Prepared by outgoing artistic director Brett Karlin, the 80-voice chorus was at the top of its game, eloquent in diction and passionate in delivery, gliding through the contrapuntal thicket of the opening Kyrie. Also of note were the vocal soloists: soprano Katrina Galka, mezzo Sarah Larsen, tenor Rodrick Dixon, and bass-baritone Kevin Deas. Dixon’s expressive voice brought his sections to life with affirmative ease, and served as an anchor for his colleagues.

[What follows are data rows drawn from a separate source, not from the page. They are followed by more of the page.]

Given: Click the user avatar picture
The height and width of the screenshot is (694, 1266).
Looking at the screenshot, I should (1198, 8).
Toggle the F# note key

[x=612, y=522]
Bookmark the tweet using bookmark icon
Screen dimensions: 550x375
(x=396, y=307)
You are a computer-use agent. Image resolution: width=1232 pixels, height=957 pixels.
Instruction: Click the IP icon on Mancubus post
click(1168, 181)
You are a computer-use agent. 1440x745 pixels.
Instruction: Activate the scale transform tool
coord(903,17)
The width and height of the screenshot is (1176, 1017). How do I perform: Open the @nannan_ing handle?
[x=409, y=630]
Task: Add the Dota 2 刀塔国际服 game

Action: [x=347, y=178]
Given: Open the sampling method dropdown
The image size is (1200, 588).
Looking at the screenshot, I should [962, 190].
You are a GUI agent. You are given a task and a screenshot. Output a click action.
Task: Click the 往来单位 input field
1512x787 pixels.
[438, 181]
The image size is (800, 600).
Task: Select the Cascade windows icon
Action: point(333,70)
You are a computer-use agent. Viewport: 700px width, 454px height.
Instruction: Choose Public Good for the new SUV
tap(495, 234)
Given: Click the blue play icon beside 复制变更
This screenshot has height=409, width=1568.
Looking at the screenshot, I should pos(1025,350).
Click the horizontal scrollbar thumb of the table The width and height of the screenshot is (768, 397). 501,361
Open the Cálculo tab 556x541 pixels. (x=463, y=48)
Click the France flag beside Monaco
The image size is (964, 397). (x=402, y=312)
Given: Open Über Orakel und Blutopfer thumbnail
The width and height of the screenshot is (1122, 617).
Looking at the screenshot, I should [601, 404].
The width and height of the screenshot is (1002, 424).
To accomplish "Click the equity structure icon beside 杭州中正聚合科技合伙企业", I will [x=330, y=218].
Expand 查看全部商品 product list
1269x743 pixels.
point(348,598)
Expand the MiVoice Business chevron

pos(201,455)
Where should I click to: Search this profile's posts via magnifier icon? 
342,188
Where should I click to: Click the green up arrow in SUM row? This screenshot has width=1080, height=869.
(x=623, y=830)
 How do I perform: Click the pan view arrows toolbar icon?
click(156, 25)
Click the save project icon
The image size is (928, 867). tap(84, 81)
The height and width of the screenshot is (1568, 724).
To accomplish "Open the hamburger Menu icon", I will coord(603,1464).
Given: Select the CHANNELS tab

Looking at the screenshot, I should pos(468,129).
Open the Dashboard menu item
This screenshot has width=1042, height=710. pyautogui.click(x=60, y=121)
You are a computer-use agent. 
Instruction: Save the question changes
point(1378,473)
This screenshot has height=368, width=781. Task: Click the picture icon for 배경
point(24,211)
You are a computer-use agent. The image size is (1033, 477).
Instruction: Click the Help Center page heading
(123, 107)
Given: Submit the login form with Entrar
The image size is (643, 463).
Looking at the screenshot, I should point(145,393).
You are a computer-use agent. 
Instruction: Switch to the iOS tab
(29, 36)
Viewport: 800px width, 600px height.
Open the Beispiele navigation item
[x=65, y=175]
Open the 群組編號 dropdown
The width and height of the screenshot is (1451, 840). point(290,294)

In sum, this Masterworks program not only covered a spectrum of music stretching nearly a millennium, it continued in the spirit of an earlier “serenity’’ concept that gives audiences a chance to reflect and recharge during another year of Covid. More and more orchestras around the country are committing to this model of shorter, off-beat works that stretch the imagination and magnify what musicians can do on stage. But even without a pandemic, such creative programming should be here to stay, and we will see plenty of examples next season.
It also says something about TFO’s evolution as an interpreter of music. Francis has been at the podium for seven seasons, and he senses what listeners want and connects the dots with assurance. Yes, the orchestra will always provide the traditional lineup of overture, concerto and symphony, yet it continues to think outside the box ─ as witnessed this past weekend ─ by presenting works in a fresh and enlightening way.